I am sorry that you had to experience this. There will be mixed feelings. The people following the old fashioned management style will be judgmental as they believe emotions in general are not acceptable in the work environment.
I like to think that the open minded people of any age and the new generations especially are more compassionate and understanding. You want to be surrounded by people who still have a heart regardless of where they work. If they judge you for this then you are not in the right place.
It happened to me at my current job and my manager was kind. Not entirely sure if he judged me as anything is possible but at least he didn’t show it.
I used to work in toxic environments where I was crying every week and had to hide in the toilet because they would never consider emotional people for promotions…
Showing your humanness is not a bad thing. If people see you as “less than” because you let your emotions show, I’d be worried about the environment you work in.

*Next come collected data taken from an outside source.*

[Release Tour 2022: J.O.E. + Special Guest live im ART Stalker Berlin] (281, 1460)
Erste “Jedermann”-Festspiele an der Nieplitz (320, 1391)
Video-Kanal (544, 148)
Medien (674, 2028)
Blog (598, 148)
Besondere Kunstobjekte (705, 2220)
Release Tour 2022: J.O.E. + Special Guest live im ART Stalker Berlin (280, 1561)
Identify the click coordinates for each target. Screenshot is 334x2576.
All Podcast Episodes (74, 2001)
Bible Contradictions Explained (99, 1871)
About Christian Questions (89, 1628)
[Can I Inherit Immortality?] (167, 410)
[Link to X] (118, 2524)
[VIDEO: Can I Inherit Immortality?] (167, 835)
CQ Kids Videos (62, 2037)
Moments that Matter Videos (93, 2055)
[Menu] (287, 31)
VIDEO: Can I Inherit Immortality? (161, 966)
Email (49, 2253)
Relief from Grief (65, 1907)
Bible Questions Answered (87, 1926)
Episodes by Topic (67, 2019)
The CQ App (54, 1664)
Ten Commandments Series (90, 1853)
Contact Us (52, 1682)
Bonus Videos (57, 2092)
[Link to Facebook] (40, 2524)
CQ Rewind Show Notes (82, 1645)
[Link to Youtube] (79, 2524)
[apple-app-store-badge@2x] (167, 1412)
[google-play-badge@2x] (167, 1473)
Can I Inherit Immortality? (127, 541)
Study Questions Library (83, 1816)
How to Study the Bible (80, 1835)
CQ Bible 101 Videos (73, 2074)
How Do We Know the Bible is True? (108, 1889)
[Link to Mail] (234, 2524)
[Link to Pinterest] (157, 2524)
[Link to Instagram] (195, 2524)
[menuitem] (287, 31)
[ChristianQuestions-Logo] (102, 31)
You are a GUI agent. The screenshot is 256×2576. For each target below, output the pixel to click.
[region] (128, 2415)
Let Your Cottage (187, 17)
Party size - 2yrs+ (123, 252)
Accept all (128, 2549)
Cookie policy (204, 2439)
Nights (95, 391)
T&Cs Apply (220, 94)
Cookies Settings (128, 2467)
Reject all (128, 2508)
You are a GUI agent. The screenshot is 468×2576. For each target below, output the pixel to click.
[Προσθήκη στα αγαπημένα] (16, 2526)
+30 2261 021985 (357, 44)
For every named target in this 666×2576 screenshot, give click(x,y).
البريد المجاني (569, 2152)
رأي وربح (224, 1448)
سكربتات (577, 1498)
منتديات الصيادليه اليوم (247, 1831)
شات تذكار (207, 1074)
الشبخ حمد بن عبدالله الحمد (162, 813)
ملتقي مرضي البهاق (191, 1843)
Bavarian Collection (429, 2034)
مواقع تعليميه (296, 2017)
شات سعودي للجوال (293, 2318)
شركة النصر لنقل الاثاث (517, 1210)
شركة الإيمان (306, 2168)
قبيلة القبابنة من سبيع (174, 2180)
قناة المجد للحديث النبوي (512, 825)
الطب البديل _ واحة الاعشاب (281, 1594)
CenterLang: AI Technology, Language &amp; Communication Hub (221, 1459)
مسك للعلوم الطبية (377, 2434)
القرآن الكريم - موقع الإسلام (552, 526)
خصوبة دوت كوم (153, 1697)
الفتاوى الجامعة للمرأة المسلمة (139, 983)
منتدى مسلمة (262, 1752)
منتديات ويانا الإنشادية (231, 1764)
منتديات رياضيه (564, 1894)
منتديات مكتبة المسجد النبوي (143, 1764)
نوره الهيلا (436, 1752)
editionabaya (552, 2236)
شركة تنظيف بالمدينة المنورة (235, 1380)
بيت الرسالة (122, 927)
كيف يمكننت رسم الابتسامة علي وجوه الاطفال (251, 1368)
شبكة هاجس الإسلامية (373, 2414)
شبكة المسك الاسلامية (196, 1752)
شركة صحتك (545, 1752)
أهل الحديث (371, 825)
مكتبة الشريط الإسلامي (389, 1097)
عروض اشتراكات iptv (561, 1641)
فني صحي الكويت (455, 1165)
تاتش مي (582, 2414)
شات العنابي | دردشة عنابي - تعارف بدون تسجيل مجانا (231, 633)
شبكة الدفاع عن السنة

Don’t cry at work. And if you think you will, go to the restroom to let it out and pull yourself together afterwards. I know it’s old school but still very much a norm in this industry. I’m super emotional and I’ve had to do this in public accounting - your credibility will take a hit anytime tears are involved.
As a woman, I sympathize with you very much. I can understand the pressure that women bear in work and life, but I still hope that in the future work and life, you can have a stronger heart and better control your emotions , Let others see your strong and confident side.
Why is it stronger to hold in emotions instead of being honest? Isn't confidence about expressing ones true self, instead of hiding it to impress others.